Assigned task:
Repeat the entries below exactly and in full.

Data:
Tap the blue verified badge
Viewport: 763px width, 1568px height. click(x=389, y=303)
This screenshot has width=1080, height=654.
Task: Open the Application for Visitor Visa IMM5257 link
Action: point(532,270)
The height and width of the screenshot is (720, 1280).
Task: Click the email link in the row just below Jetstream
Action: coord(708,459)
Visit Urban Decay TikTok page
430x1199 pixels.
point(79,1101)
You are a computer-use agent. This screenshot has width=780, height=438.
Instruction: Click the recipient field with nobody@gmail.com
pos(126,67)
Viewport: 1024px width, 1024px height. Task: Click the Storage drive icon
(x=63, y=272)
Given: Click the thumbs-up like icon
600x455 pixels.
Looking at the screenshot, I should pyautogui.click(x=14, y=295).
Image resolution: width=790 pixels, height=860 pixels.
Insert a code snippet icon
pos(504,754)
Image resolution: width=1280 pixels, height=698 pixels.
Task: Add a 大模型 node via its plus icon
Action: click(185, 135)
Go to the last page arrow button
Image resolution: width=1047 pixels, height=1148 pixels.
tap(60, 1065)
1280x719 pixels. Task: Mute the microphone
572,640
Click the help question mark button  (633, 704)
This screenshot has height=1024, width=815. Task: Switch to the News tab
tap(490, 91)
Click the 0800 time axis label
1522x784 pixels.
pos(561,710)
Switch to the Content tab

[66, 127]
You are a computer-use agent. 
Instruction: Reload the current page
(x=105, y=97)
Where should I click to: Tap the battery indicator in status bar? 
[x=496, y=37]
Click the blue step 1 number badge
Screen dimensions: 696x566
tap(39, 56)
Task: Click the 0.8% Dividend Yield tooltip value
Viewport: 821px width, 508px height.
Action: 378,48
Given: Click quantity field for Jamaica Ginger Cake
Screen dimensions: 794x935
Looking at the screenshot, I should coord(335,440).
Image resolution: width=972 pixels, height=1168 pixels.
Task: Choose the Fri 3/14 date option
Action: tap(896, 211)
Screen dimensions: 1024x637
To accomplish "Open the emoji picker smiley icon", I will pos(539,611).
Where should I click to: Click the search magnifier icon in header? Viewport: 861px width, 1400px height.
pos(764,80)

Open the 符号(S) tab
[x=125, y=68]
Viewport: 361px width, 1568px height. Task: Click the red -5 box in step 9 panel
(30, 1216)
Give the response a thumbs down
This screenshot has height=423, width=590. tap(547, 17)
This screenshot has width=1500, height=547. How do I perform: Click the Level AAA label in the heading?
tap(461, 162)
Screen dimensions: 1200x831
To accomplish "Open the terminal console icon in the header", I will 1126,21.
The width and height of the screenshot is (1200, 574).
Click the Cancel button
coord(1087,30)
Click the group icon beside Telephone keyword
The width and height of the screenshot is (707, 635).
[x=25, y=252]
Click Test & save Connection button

Written answer:
Tap the blue verified badge
Viewport: 763px width, 1568px height. click(x=389, y=303)
This screenshot has width=1080, height=654.
Task: Open the Application for Visitor Visa IMM5257 link
Action: point(532,270)
The height and width of the screenshot is (720, 1280).
Task: Click the email link in the row just below Jetstream
Action: coord(708,459)
Visit Urban Decay TikTok page
430x1199 pixels.
point(79,1101)
You are a computer-use agent. This screenshot has width=780, height=438.
Instruction: Click the recipient field with nobody@gmail.com
pos(126,67)
Viewport: 1024px width, 1024px height. Task: Click the Storage drive icon
(x=63, y=272)
Given: Click the thumbs-up like icon
600x455 pixels.
Looking at the screenshot, I should pyautogui.click(x=14, y=295).
Image resolution: width=790 pixels, height=860 pixels.
Insert a code snippet icon
pos(504,754)
Image resolution: width=1280 pixels, height=698 pixels.
Task: Add a 大模型 node via its plus icon
Action: click(185, 135)
Go to the last page arrow button
Image resolution: width=1047 pixels, height=1148 pixels.
tap(60, 1065)
1280x719 pixels. Task: Mute the microphone
572,640
Click the help question mark button  (633, 704)
This screenshot has height=1024, width=815. Task: Switch to the News tab
tap(490, 91)
Click the 0800 time axis label
1522x784 pixels.
pos(561,710)
Switch to the Content tab

[66, 127]
You are a computer-use agent. 
Instruction: Reload the current page
(x=105, y=97)
Where should I click to: Tap the battery indicator in status bar? 
[x=496, y=37]
Click the blue step 1 number badge
Screen dimensions: 696x566
tap(39, 56)
Task: Click the 0.8% Dividend Yield tooltip value
Viewport: 821px width, 508px height.
Action: 378,48
Given: Click quantity field for Jamaica Ginger Cake
Screen dimensions: 794x935
Looking at the screenshot, I should coord(335,440).
Image resolution: width=972 pixels, height=1168 pixels.
Task: Choose the Fri 3/14 date option
Action: tap(896, 211)
Screen dimensions: 1024x637
To accomplish "Open the emoji picker smiley icon", I will pos(539,611).
Where should I click to: Click the search magnifier icon in header? Viewport: 861px width, 1400px height.
pos(764,80)

Open the 符号(S) tab
[x=125, y=68]
Viewport: 361px width, 1568px height. Task: Click the red -5 box in step 9 panel
(30, 1216)
Give the response a thumbs down
This screenshot has height=423, width=590. tap(547, 17)
This screenshot has width=1500, height=547. How do I perform: Click the Level AAA label in the heading?
tap(461, 162)
Screen dimensions: 1200x831
To accomplish "Open the terminal console icon in the header", I will 1126,21.
The width and height of the screenshot is (1200, 574).
Click the Cancel button
coord(1087,30)
Click the group icon beside Telephone keyword
The width and height of the screenshot is (707, 635).
[x=25, y=252]
Click Test & save Connection button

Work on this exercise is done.